Sunday Software Sound Hacks


[Ico Doornekamp] sent us his ultrasonic-entirely code based-thermin project in response to yesterdays Virtual theremin. By using the programming environment Pure Data, he is able to transform his laptop into a dual input device (while only using a single microphone) without modification. By being so open-ended theoretically anyone can have a theremin within a few moments of downloading, but he does mention it might not work on all hardware.

Also in relation to yesterday’s use of a Wii remote [blobKat] let us know about his thesis project, performance based music making. After studying the connection between musicians and their use of laptops decided that they would want more interaction and movement in their music creation. He combined gesture recognition and synth based movement with Wii remotes to achieve his ends. The video above is an explanation and example of his efforts.

17 thoughts on “Sunday Software Sound Hacks

  1. I’m near speechless… I’ve wanted something like this since I was a kid. Quite a novel control interface for music. I can just picture cuing some Bach and playing conductor for a day.

  2. It’s a great hack, but I seriously doubt how many artists would prefer the wiimote method to express themselfs, since the original issue was “not look so limited and stupid behind your laptop” is it going to look any better with jacking off your wiimote? :D

  3. i’ve had an idea brewing about performance based music production, but i’m not too mechanically enclined nor very program-language savvy. either way, it’d be a freakin’ sweet idea to put into action. i see how you guys like to hack random video-game controllers and other button-oriented things and i thought, hey, why not develop some way of turning ANY video-game controller, external numeric keypad, keyboard,etc into a MIDI device. can you imagine the applications for musical performance especially with this new age of musicians. anybody got any feedback? maybe there’s already something similar and i just haven’t found it yet.

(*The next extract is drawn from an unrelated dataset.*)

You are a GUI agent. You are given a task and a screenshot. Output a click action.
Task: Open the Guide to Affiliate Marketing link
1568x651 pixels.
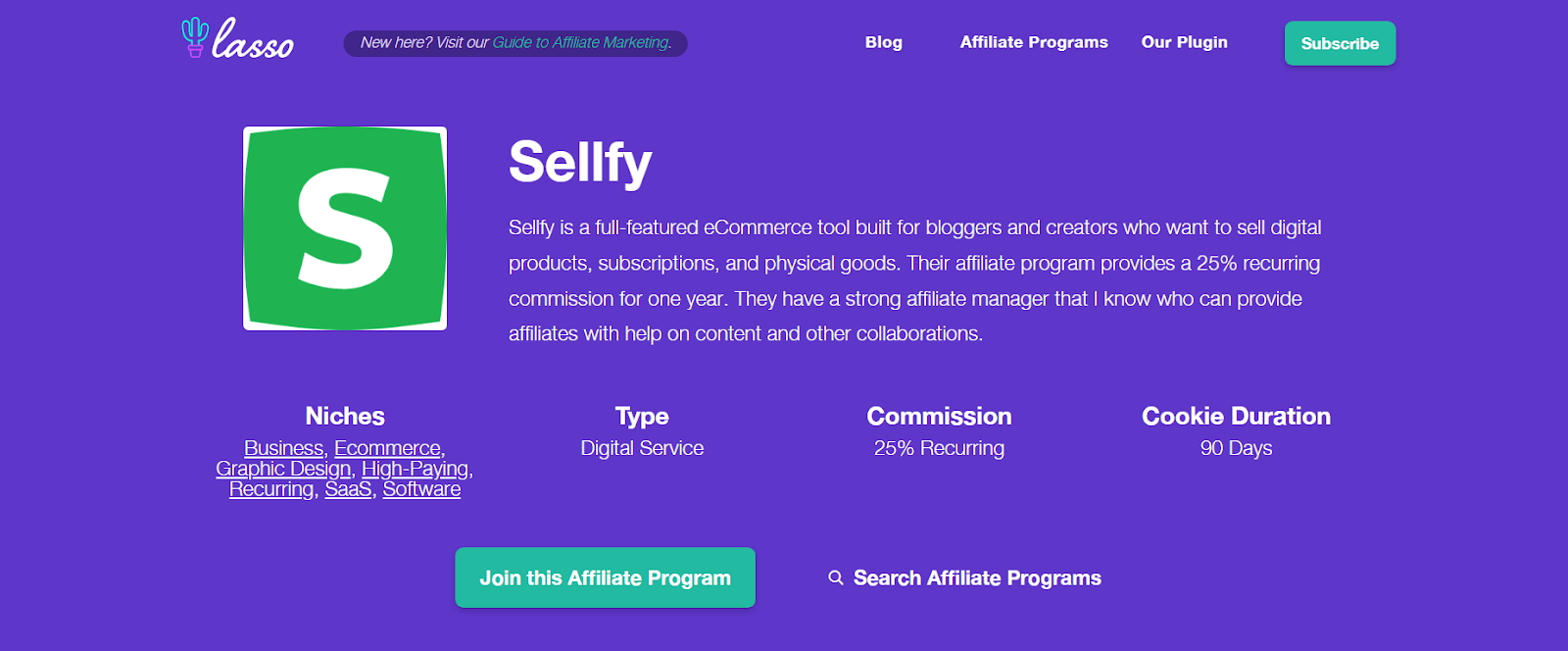[582, 43]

  4. @AJ: there are a few tools that allow exactly what you describe.
    to name a few:
    -MJOY turns standard joysticks and gamepads into MIDI controllers. pretty straightforward.
    -MiJoy ($$, VSTi only) does the same thing but has a few more options
    -GlovePIE: total madness. accepts anything as an input device including Wiimotes, can control MIDI and OSC (besides emulating any other input device) and can be fully scripted.

  5. @Glen: I recorded that video with Photo Booth on mac, which mirrors everything. I didn’t notice it until I uploaded it to vimeo :) stupid!

    @Jeff: the AI comes from the WiiGee java wiimote gesturing library… it uses hidden markov models. Much credit to the WiiGee guys, without them, I wouldn’t have been able to do this.

  6. AJ What you want is a CV to MIDI interface. Old synths (pre midi) used to use voltage levels to fire off keys on a slave keyboard. You can find models of these that may be a little pricey but they let you vary the voltage input levels, which would be useful to you ie output of said walgreen’s videogame device into CV that converts to MIDI. There are also a number of MIDI controlled power outlets for the randomization of devices or lights as it was made for. My MIDI days are a bit past at this point, but I am slowly rebuilding my arsenal of relatively sweet machines. Sorry if you already knew about this stuff, not sure about your level of savvy, just trying to help spark ya know :)

    I’m with ya though on the mix of circuit bending and the power of MIDI. I am really thankful that the developers were smart enough to leave open parameter slots and gave it to the world free :)
    DMX has always seemed like its roided-out, asshole older brother lmao.
    If ya really want these things though holler back and I’ll see what I can dig up yo.